Pruning for Protection: Increasing Jailbreak Resistance in Aligned LLMs Without Fine-Tuning
Adib Hasan, Ileana Rugina, Alex Wang
TL;DR
The paper tackles jailbreak risks in aligned LLMs and proposes a no-finetuning solution via moderate WANDA pruning (10–20%). It introduces a 225-task malicious dataset to systematically assess safety across three 7B-scale models, showing that pruning can improve jailbreak resistance without sacrificing standard-task performance, though over-pruning diminishes benefits. The authors analyze attention patterns and perplexity shifts to argue that pruning acts as a regularizer, steering models away from malicious prompts and toward safer distributions.
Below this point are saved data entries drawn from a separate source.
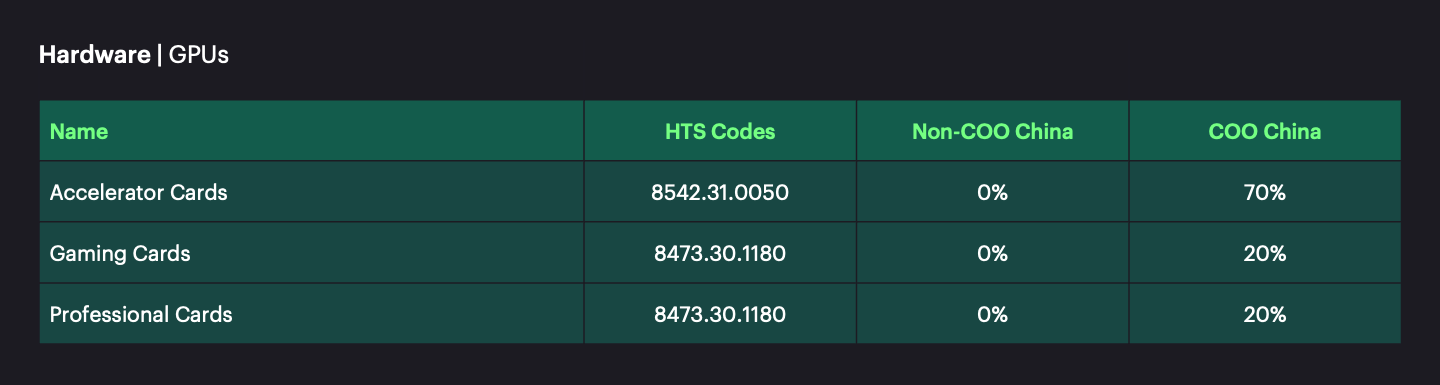Click the Non-COO China column header

click(x=992, y=131)
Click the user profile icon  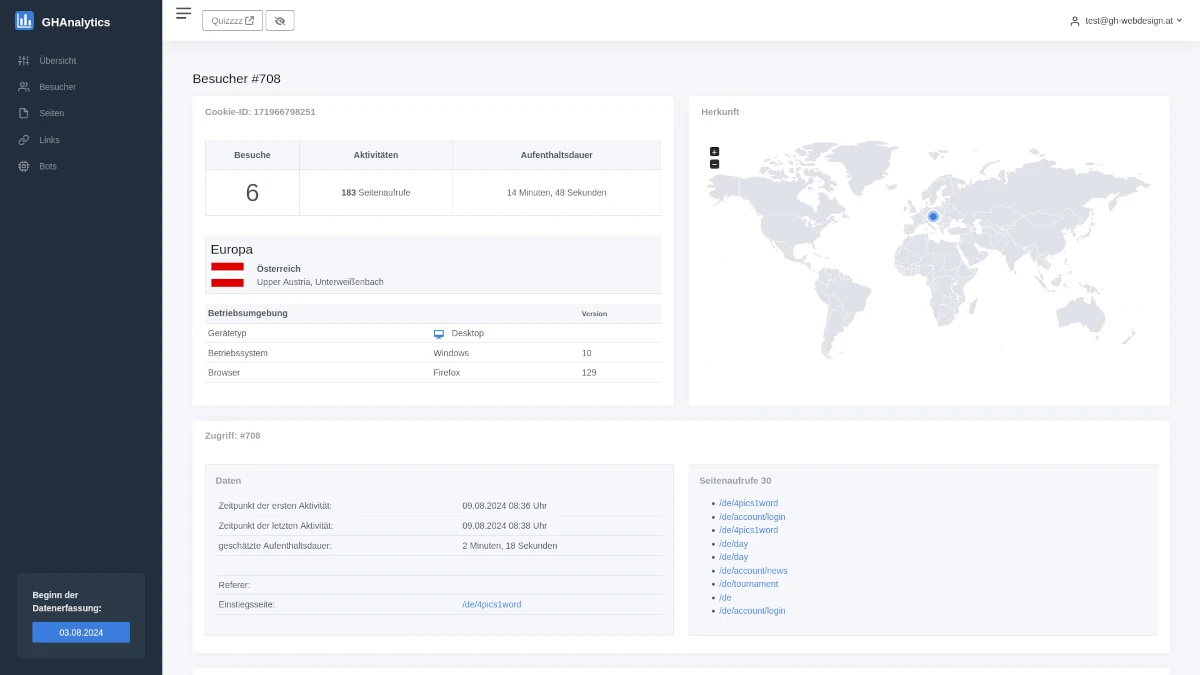pos(1075,21)
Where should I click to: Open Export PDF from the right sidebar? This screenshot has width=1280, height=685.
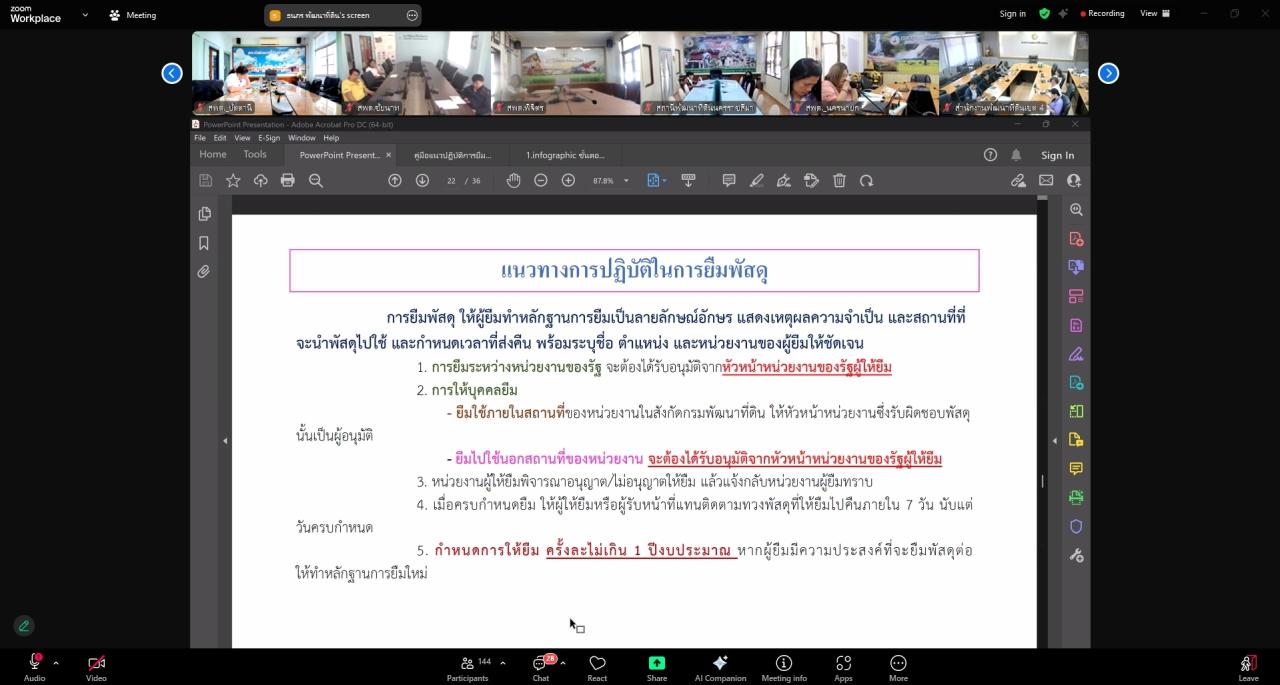point(1076,267)
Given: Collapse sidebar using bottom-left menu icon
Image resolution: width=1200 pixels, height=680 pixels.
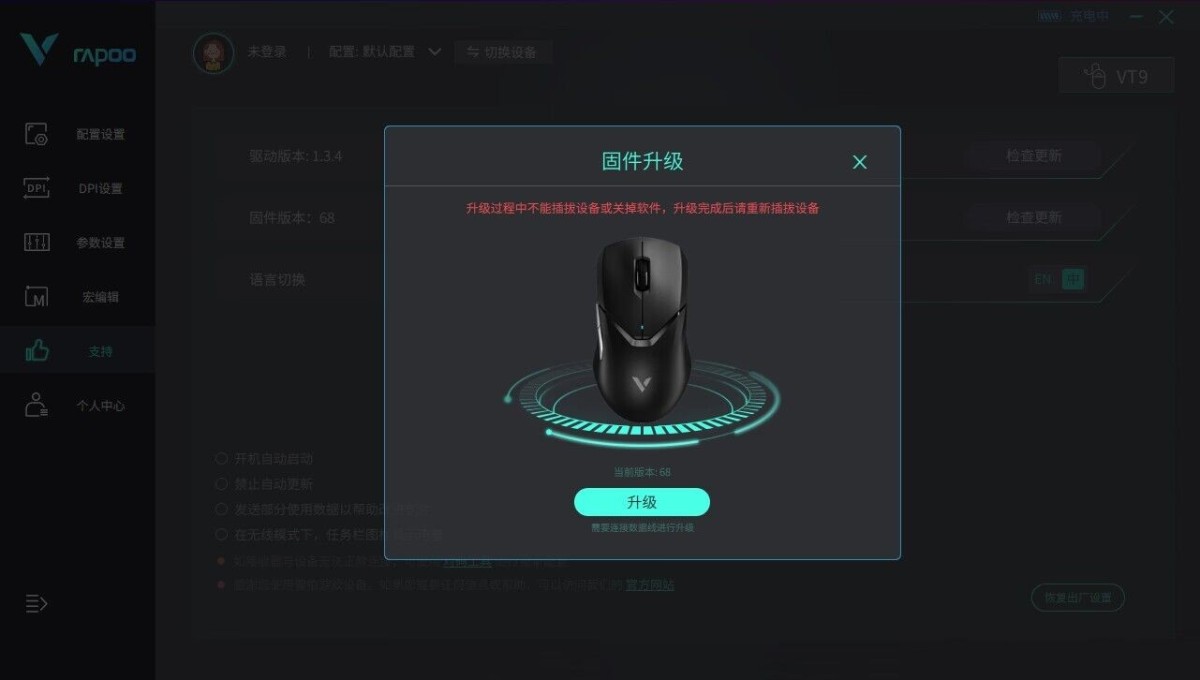Looking at the screenshot, I should click(x=36, y=603).
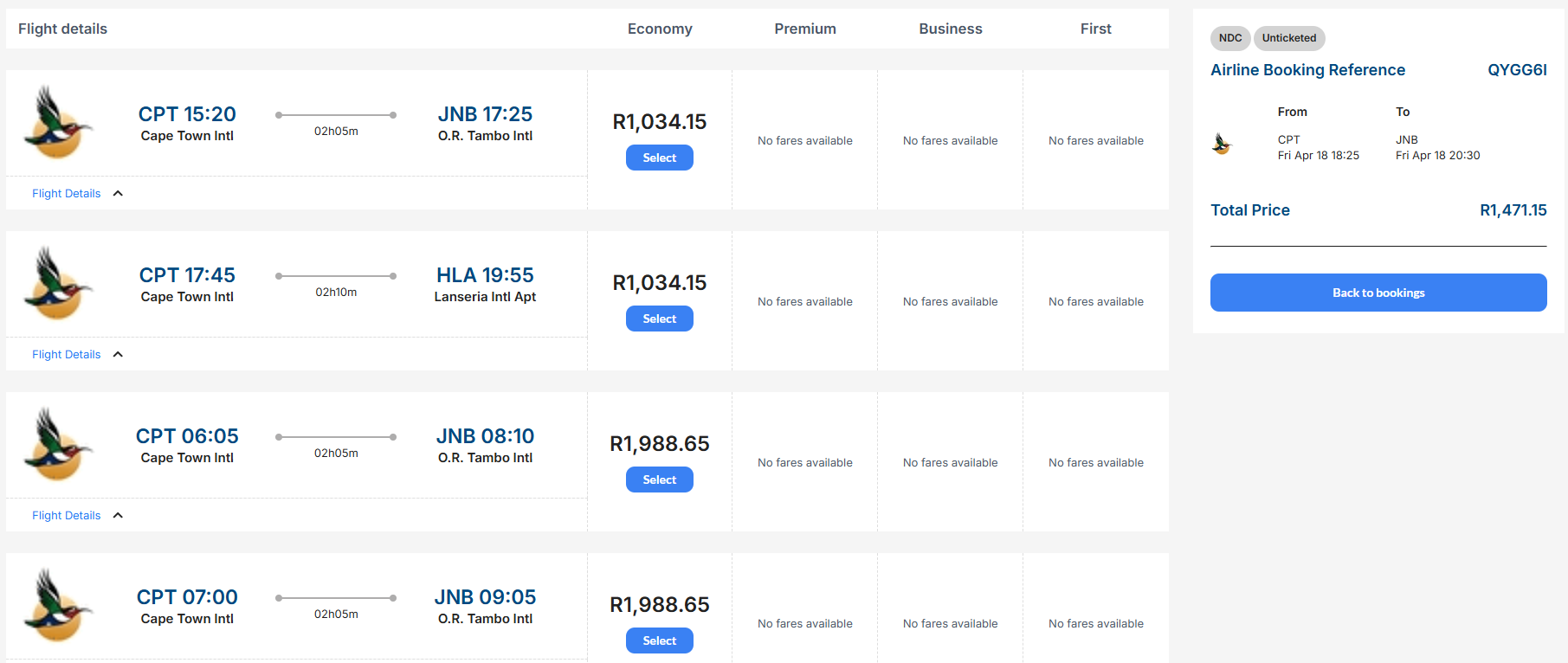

They further validate robustness using GCG and AdvBench attacks and demonstrate a broader regularization effect in linear models with correlated inputs, highlighting practical implications for deploying safe, compressed LLMs.
Abstract
This paper investigates the impact of model compression on the way Large Language Models (LLMs) process prompts, particularly concerning jailbreak resistance. We show that moderate WANDA pruning can enhance resistance to jailbreaking attacks without fine-tuning, while maintaining performance on standard benchmarks. To systematically evaluate this safety enhancement, we introduce a dataset of 225 harmful tasks across five categories. Our analysis of LLaMA-2 Chat, Vicuna 1.3, and Mistral Instruct v0.2 reveals that pruning benefits correlate with initial model safety levels. We interpret these results by examining changes in attention patterns and perplexity shifts, demonstrating that pruned models exhibit sharper attention and increased sensitivity to artificial jailbreak constructs. We extend our evaluation to the AdvBench harmful behavior tasks and the GCG attack method. We find that LLaMA-2 is much safer on AdvBench prompts than on our dataset when evaluated with manual jailbreak attempts, and that pruning is effective against both automated attacks and manual jailbreaking on Advbench.